Moll Harvey and Isabella Eaton, and their respective husbands, had appeared in court on numerous occasions from 1725, on charges of theft and assault and receiving stolen goods and keeping disorderly houses, but they almost always managed to get themselves acquitted. Some of the prosecutions seem to have arisen as a result of a feud between the Harveys and the Eatons. In December 1730 Moll Harvey was found guilty of keeping a disorderly house and sentenced to stand in the pillory. However, she and her sister were rescued by a gang of thirty to forty colleagues armed with clubs, and they escaped to Rotterdam.
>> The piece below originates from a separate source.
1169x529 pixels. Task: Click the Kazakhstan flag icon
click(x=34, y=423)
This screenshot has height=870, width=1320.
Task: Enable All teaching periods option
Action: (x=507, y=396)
But, fearful of being arrested by the Dutch authorities, they returned to England and hid for a while at Wapping, until they were recaptured in May 1731 – though not without a struggle. Moll Harvey beat the arresting constables and the Justice of the Peace and had to have her hands tied. Her current husband Will Mackeigh was also arrested on charges of robbery, and sent to New Prison. He and the two women were additionally charged with perjury and found guilty. The two women again escaped in June, but were retaken in July.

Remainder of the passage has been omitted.